Unlike in childhood, there are greater problems promoting physical activity in adolescence. Whilst childhood interests centre on children´s games and physical activities, adolescents lose interest in in games and fill their spare time with other activities (going out with friends, chatting, etc.). They also complain that they have too little spare time owing to more school work. At this time, physical activity should be taught and encouraged as a good alternative to other entertainment, a good way to feel good and make friends. As far as best of use of time is concerned, it´s important to organise a proper timetable.  To do this, families and educators should encourage more time being spent on physical activity, above all for girls, as studies show a drop in the level of physical activity during adolescence.

1- Food during adolescence should promote proper growth and development, and encourage a healthy lifestyle, to prevent nutritional disorders.

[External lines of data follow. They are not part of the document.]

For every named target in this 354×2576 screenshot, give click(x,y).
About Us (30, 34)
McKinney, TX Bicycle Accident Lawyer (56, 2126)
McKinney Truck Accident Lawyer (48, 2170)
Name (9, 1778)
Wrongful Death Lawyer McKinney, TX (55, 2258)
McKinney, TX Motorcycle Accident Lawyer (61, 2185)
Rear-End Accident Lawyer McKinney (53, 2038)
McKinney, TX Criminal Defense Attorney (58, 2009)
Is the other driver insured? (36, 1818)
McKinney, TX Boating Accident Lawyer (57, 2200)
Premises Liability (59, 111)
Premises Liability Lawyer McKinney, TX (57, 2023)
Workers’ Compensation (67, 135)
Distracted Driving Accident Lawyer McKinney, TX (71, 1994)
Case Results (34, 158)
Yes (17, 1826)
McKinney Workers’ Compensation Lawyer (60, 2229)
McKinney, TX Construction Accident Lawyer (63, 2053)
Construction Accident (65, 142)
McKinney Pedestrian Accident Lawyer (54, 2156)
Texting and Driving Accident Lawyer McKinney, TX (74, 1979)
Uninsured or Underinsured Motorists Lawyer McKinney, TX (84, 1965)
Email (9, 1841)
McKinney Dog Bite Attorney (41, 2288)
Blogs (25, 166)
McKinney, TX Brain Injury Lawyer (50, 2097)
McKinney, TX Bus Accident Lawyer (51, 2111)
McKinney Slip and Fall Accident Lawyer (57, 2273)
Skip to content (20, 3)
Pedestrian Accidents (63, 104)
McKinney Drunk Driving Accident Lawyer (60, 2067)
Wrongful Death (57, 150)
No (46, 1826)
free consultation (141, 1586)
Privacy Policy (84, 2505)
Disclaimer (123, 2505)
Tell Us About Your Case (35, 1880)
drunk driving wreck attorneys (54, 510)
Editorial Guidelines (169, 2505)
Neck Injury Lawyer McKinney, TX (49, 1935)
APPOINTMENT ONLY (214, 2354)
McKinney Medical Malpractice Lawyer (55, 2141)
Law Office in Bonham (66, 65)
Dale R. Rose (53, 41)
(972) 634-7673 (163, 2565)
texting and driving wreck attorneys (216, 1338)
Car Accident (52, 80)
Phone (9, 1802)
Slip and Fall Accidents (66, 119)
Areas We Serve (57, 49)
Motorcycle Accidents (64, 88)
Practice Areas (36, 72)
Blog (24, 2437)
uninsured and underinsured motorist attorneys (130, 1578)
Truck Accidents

2- The significant increase in non-fatty tissue (bone and muscle), which almost doubles during the pubertal growth spurt, causes an increase in the requirement  for energy, protein, and certain vitamins and minerals, greater than at any other stage of life.
3- Apart from chronological age, we must also take into account sex, size and growth rate: boys gain weight more quickly, mainly in muscle and skeletal mass, whilst girls tend to put on fat. Also, the start of the pubertal growth spurt and the period of maximum growth rate can vary greatly, so it´s important to avoid excessive calories in those adolescents whose development begins later.
4- In addition to higher energy and protein needs, the requirement for certain minerals such as iron and calcium is also higher.  Zinc is essential for growth and sexual maturation. Diets poor in animal protein struggle to meet the daily requirements, estimated to be around 15 mg per day.  Teenagers who follow a vegetarian diet are more exposed to deficiencies in this oligo element, which is why it´s advisable to include foods in the diet which are rich in zinc: peanuts, wholegrain and cheese.
5- Vitamin requirements are also higher, especially those of the vitamins B complex. The best way to avoid any deficit is to eat a varied and balanced diet, eating foods from all the food groups in sufficient quantities; this will avoid the necessity of taking synthetically prepared vitamins.